En outre, le théâtre avilit et corrompt les comédiens et les comédiennes par leur métier même, qui est un travestissement de leur être véritable, et qui est, en outre, pour les femmes, une prostitution de leur personne physique.—Et tout cela est quelquefois vrai, et tout cela ne l'est pas toujours. Et Rousseau se rencontre ici avec Bossuet, comme il s'était rencontré avec Pascal à propos des effets de la représentation dramatique des «passions de l'amour».

Encore, continue Rousseau, le théâtre peut-il être un moindre mal dans l'affreuse corruption des grandes villes. Mais quel divertissement funeste pour les petites cités!

Et il se ressouvient de sa patrie; et il évoque la vie pastorale, patriarcale, idyllique, simple et parfaite des vertueux «Montagnons», qui sont une tribu des environs de Neuchâtel.—Après quoi, il explique en combien de façons et à combien de points de vue (moral, social, civique, économique) l'établissement d'un théâtre à Genève,—petite ville de vingt mille âmes,—nuirait à Genève. Et ici, il ne me paraît pas qu'il ait si grand tort.

Mieux valent encore pour Genève, continue-t-il, ses petites «sociétés» ou «coteries» traditionnelles: sociétés d'hommes et sociétés de femmes (car Rousseau juge bon que les deux sexes, en général, vivent séparés l'un de l'autre). Dans les cercles de femmes, on médit un peu: mais les femmes y font en quelque sorte la police morale de la ville; dans les cercles d'hommes, on boit abondamment, mais avec innocence. Et ici se place un éloge du vin, qui a de la grâce et quelque chose d'attendrissant, venant d'un homme qui buvait surtout de l'eau et du lait, et n'a jamais bu plus de sa demi-bouteille de vin.
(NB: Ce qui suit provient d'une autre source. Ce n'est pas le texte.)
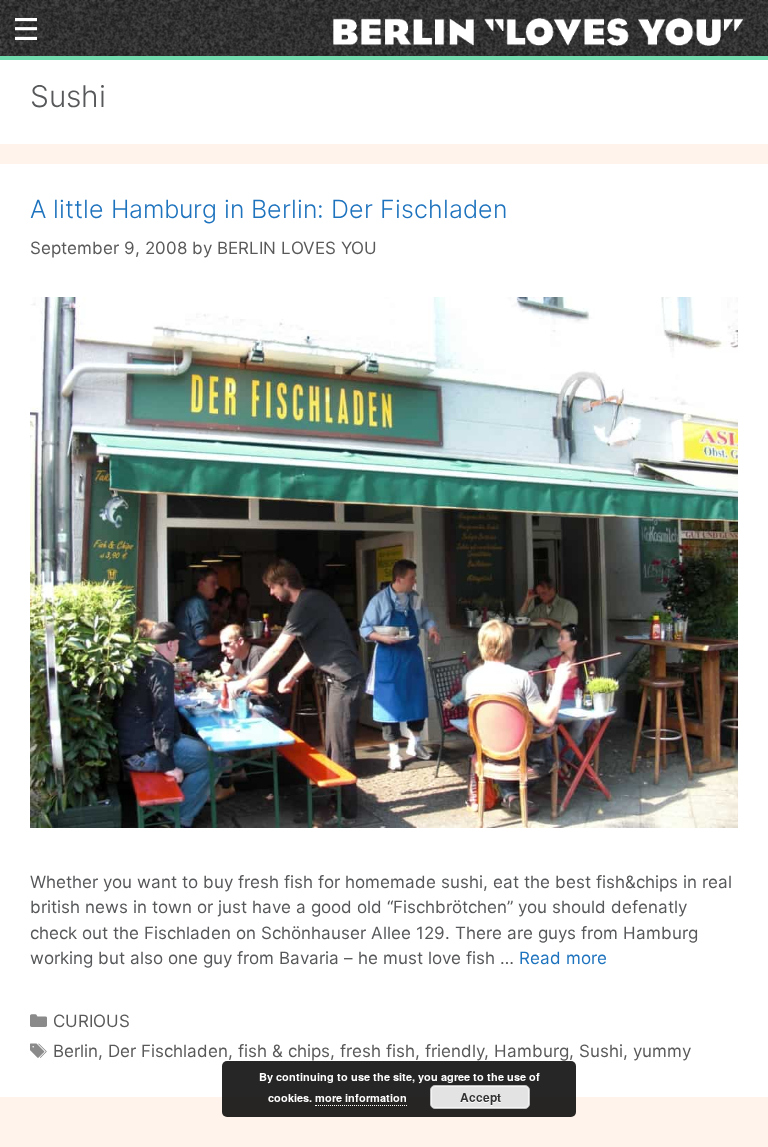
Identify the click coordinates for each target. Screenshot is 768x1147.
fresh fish (377, 1051)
—Mais quoi! s'écrie Rousseau, ne faut-il donc aucun spectacle dans une république?—Au contraire, il en faut beaucoup. Les Genevois ne sont pas encore assez vertueux pour que Rousseau leur propose les danses nues des jeunes filles de Sparte, et il le regrette. Mais ils ont déjà des revues, des prix publics, des rois de l'arquebuse, du canon, de la navigation. Il faut multiplier les fêtes de ce genre.

Mais n'adoptons point ces spectacles exclusifs qui renferment tristement un petit nombre de gens dans un antre obscur; qui les tiennent craintifs et immobiles dans le silence et l'inaction; qui n'offrent aux yeux que cloisons, que pointes de fer, que soldats, qu'affligeantes images de la servitude et de l'inégalité. (Que vient faire ici l'inégalité? Oh! que voilà déjà bien une phrase de 93!)

—Non, peuples heureux, ce ne sont pas là vos fêtes. C'est en plein air, c'est sous le ciel qu'il faut vous rassembler et vous livrer au doux sentiment de votre bonheur... Que vos plaisirs ne soient pas efféminés ni mercenaires; que rien de ce qui sent la contrainte et l'intérêt ne les empoisonne; qu'ils soient libres et généreux comme vous; que le soleil éclaire vos innocents spectacles: vous en formerez un vous-même le plus digne qu'il puisse éclairer.

Tout ça, pour des espèces de fêtes de comices agricoles ou de fanfares de pompiers,—fêtes dont je ne dis point de mal, et où il m'est arrivé de prendre part non sans plaisir, mais où l'on sait bien enfin que l'important est de boire.

Pour l'hiver, Rousseau imagine d'autres divertissements. Il propose notamment des bals entre jeunes gens et jeunes filles à marier, que présiderait un magistrat nommé par le Conseil.